Autoportrait de Claude Ballif

à la demande de Jacques Drillon

Je peux écrire comme un cochon sauvage qui réside entier, criant et chantant, dans sa pitance. Les yeux, les oreilles, la tête disparaissent, avec un gosier, enfouis dans la mangeaille. Il est mon autoportrait. Comme lui, tout mon corps participe à l’opération musicale où s’éclaboussent de singuliers débris d’airs, plongé tout entier dans le sonore premier et ne pensant absolument pas. Je suis ce que j’entre entends. Aucune idée autre que l’espace, l’avancée, les zigzags. Pour domestiquer ce cochon modèle je prends un fouet disciplinaire et je prie Saint Antoine car, malgré tout, je ne suis pas aussi simple et déterminé que lui.
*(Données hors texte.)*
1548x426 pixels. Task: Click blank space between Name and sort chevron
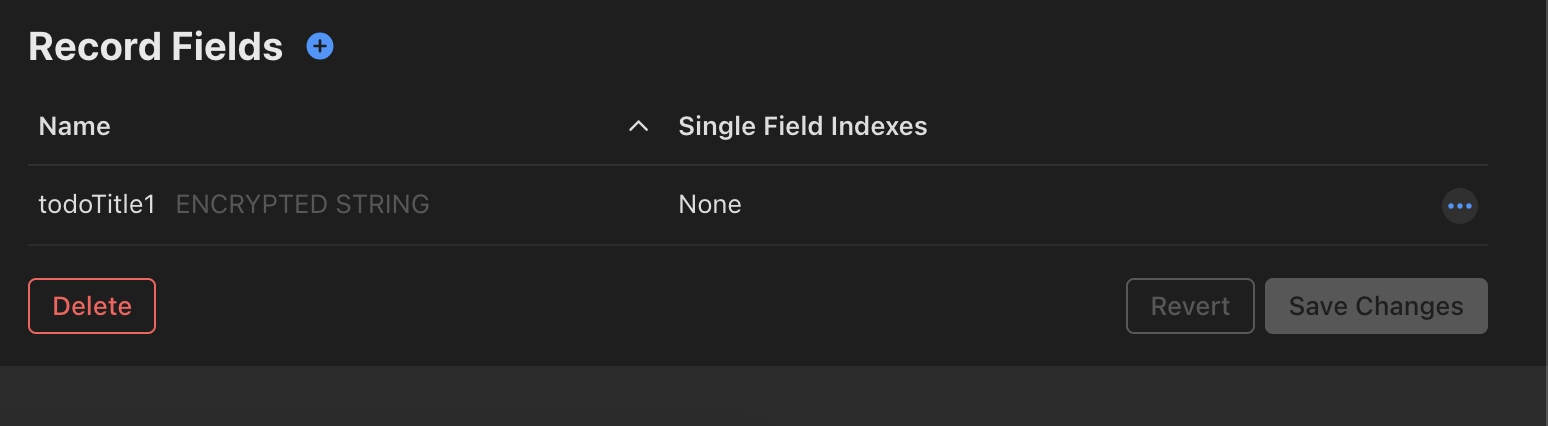tap(370, 126)
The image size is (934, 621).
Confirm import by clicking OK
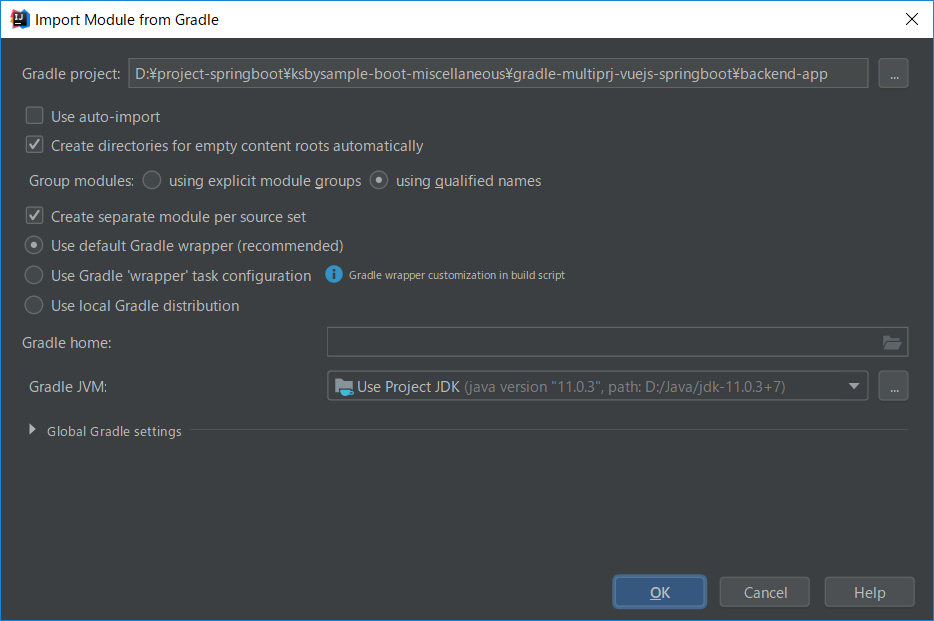coord(659,591)
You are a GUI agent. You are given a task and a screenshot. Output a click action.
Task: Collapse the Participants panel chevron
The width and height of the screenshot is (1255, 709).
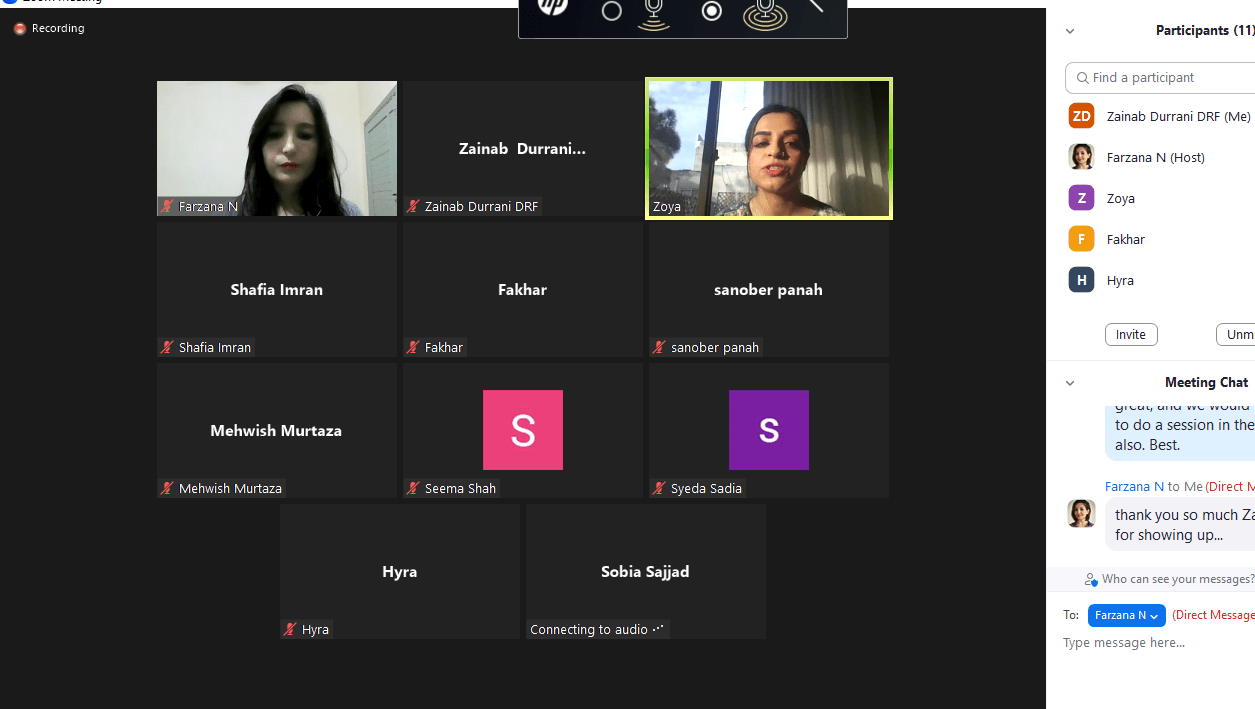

Je n’ai pas de saison ni de moments privilégiés. Ils peuvent le devenir tous comme aucun. Il y a cet instant saisissable ou rien. Pourquoi mon industrie m’écarterait-elle des sueurs qui existent dans d’autres? Je deviens plein d’égards envers les notes de musique. Les sons jouent à cache-cache avec ma tête, me font sortir de mes habitudes. C’est donc par les débordements de l’indiscipline que je conçois la rigueur. Celle-ci me distrait de mes limites parce que je suis tout à l’occupation nouvelle. Avant de l’entreprendre je vais dormir.